Mi affretto a rientrare a casa e rifletto, con preoccupazione, che anch’io sono senza mascherina e che cerco di nascondere alla meno peggio la bocca e il naso con un foulard attorno al collo. Da ormai più di venti giorni cerco disperatamente di procurarmene una nelle varie farmacie della zona: invano. Eppure adesso ci viene detto che, insieme al lavarsi di continuo le mani, sono un’arma imprescindibile di protezione dalla protervia del virus... e neppure riesco a trovare una bottiglietta di Amuchina, di alcool e neppure di lysoform, letteralmente scomparsi. Aspetti inquietanti, senza che ne venga data una ragionevole spiegazione da chi di dovere. Per adesso nessun responsabile.

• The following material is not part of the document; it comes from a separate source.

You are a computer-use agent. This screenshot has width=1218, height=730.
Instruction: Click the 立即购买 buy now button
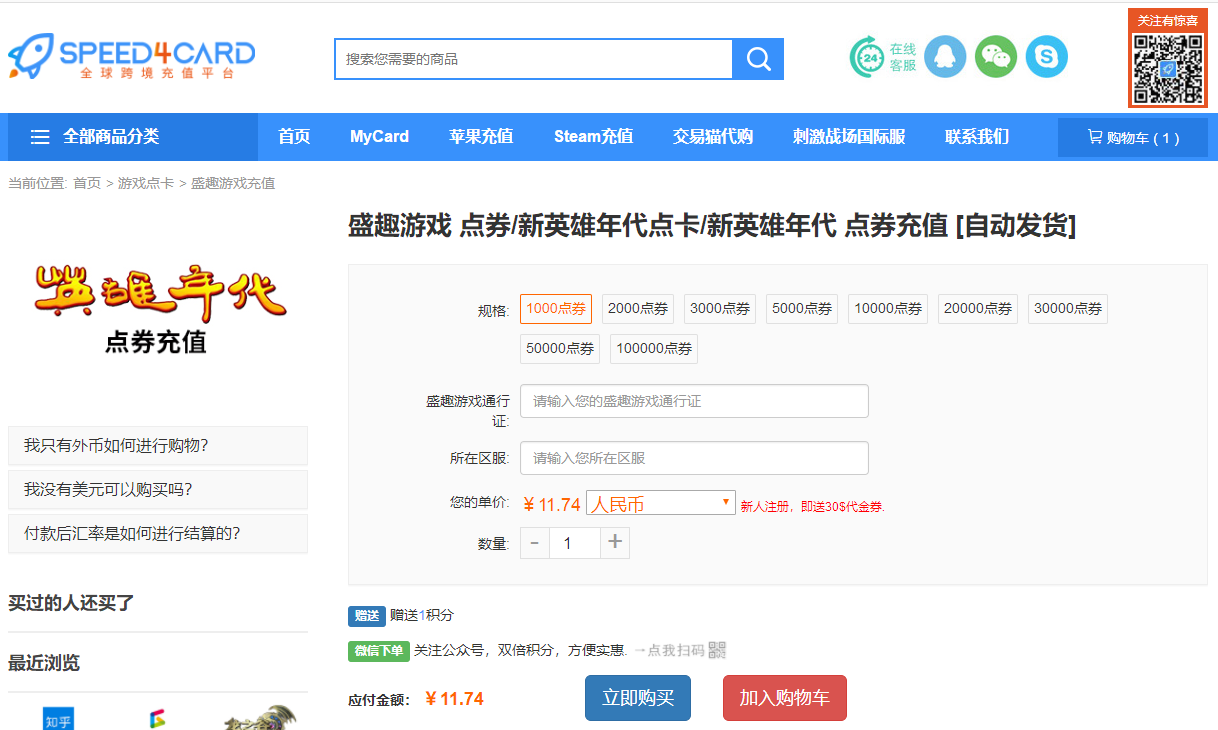click(x=638, y=698)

Come altrettanto inquietante e grave un fatto di cui poco si parla. Ovvero che, in concomitanza con il Coronavirus, tutta l’assistenza sanitaria sul territorio sia stata abbandonata: persone sofferenti di patologie croniche, pazienti in attesa di interventi chirurgici, malati di tumore, anziani non autosufficienti. Per tutti l’invito a non presentarsi negli ambulatori medici, non prevedendosi fino ad ora neppure le visite domiciliari da parte dei medici di famiglia, possibili, forse, solo quando il paziente è a serio rischio. Ergo, nessun più contatto fisico tra medico e paziente, diagnosi e terapie senza visitare il malato, tutto avviene solo a livello telefonico e spesso in maniera frettolosa. Se non sei un paziente Coronavirus, riconosciuto come tale dalle strutture pubbliche, praticamente non esisti come utente del servizio sanitario. Anche su questo dovremo aprire una riflessione molto seria.

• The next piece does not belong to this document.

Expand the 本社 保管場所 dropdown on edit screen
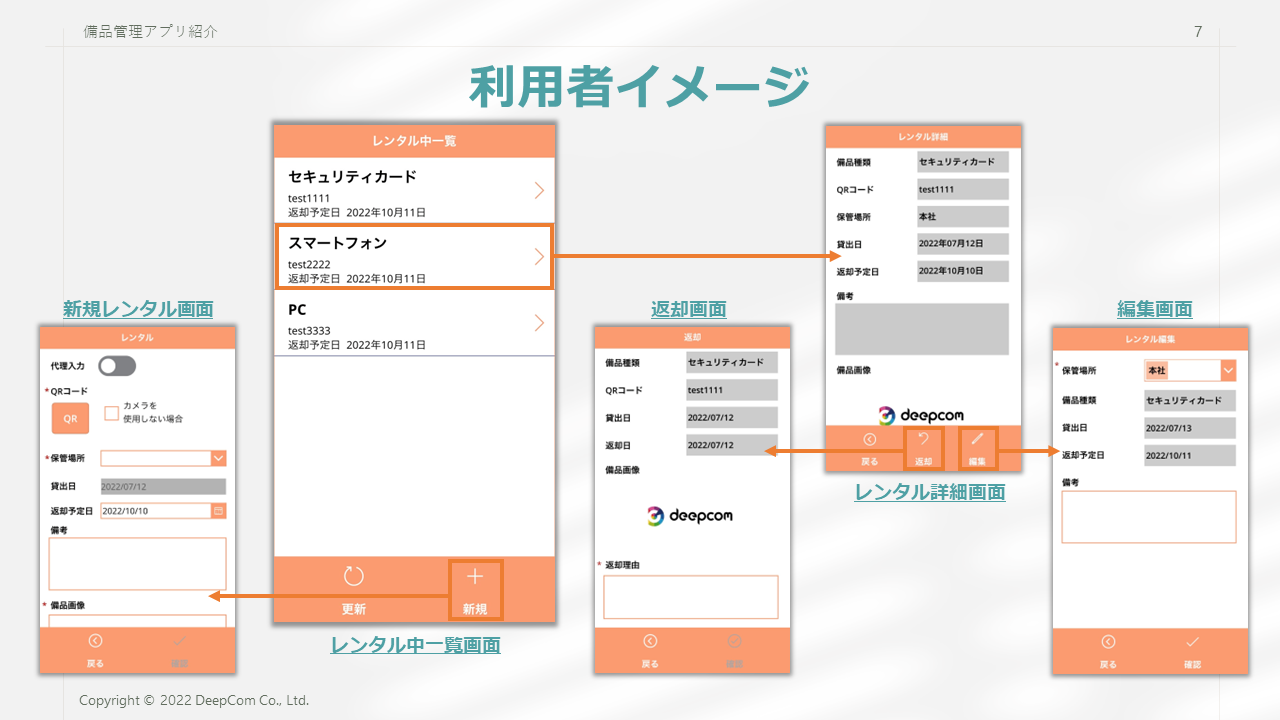1280x720 pixels. click(1228, 371)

Si è fatta strada una qualche narrazione rassicurante, amplificata anche dai social, ovvero che da questo dramma ne usciremo tutti migliori, più bravi e più buoni. Una vulgata che strettamente si connette, nei suoi contenuti, all’altro slogan, quello ufficiale: andrà tutto bene.

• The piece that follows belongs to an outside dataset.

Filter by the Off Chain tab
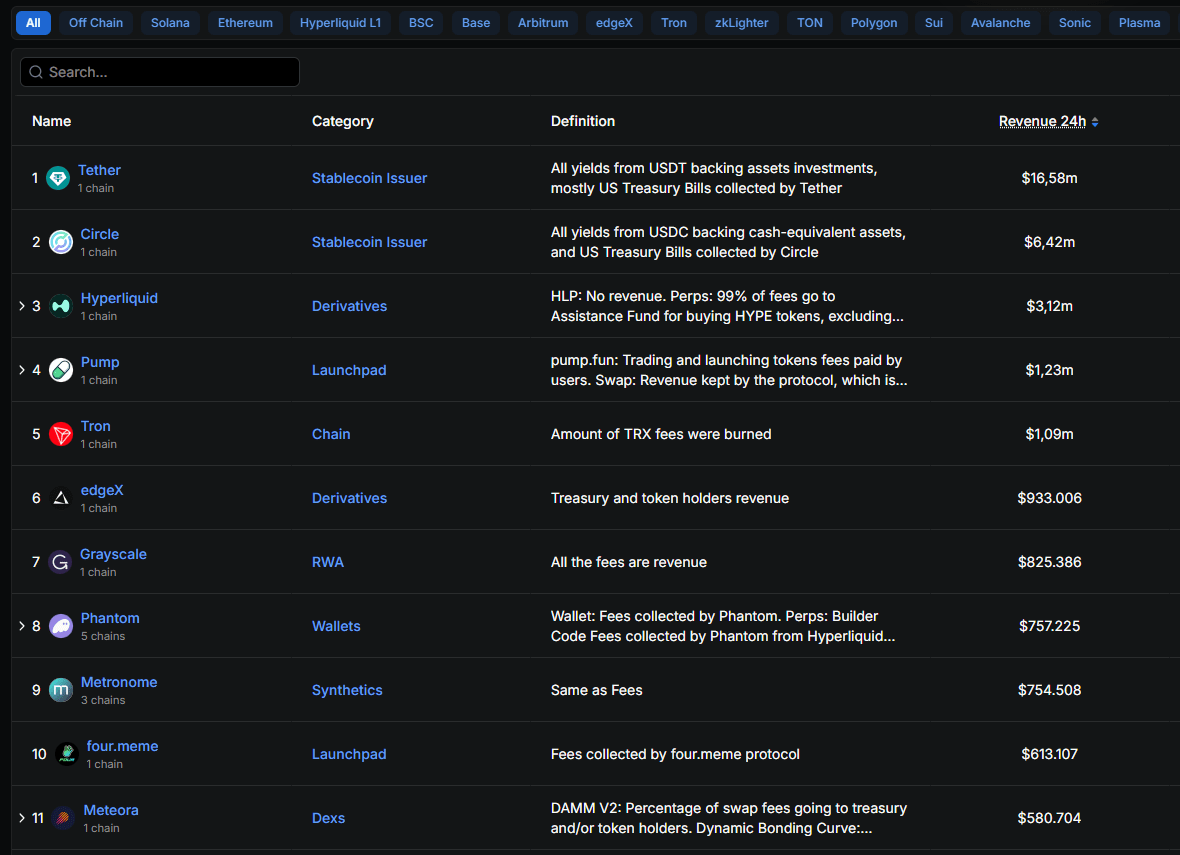Viewport: 1180px width, 855px height. click(x=96, y=22)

Intollerabile continuare a sentirlo, anche solo per pudore, a fronte delle migliaia di vittime e della sofferenza di chi resta, quando ancora non è dato presumere un tempo di uscita dalla crisi e di una ipotetica ripartenza del “Sistema Italia”.

Gli italiani hanno dato, complessivamente, una buona prova come cives, rispettando le decisioni forti di un governo che li ha privati della libertà di movimento, di avere rapporti affettivi, di andare in fabbrica, in ufficio, al cinema ed altro ancora. Si sono chiusi in casa, secondo le prescrizioni imposte, spesso in situazioni forzate e antigieniche, fisicamente e psicologicamente: dove 5- 6 persone possono essere costrette a condividere, a loro rischio e pericolo, cinquanta metri quadri e un solo bagno. Non proprio la miglior misura per contenere il contagio... Facile anche dire: restate a casa, da parte di chi vive in appartamenti lussuosi e in ville con giardino e, allora, il restare a casa può diventare anche una piacevole opportunità. Per adesso, gli italiani si sono fidati e affidati alle parole pubbliche di garanzia del Presidente del Consiglio, ovvero che nessuno sarebbe stato dimenticato. Di certo, la salute resta il primo bene da tutelare. Ma, per favore, basta con parole e promesse, con decreti farraginosi e incomprensibili, con iter burocratici kafkiani, come ad esempio quello, cui stiamo assistendo, delle pratiche Inps. Adesso devono arrivare materialmente soldi in tasca a chi sta perdendo tutto, non elemosina di qualche confezione di pasta o di pomodoro pelato. Servono risposte concrete e dignitose per far fronte alla disperazione e alla rabbia di chi non ce la fa più. Soprattutto urgono certezze e garanzie sul lavoro e sul futuro. Non domani. Adesso.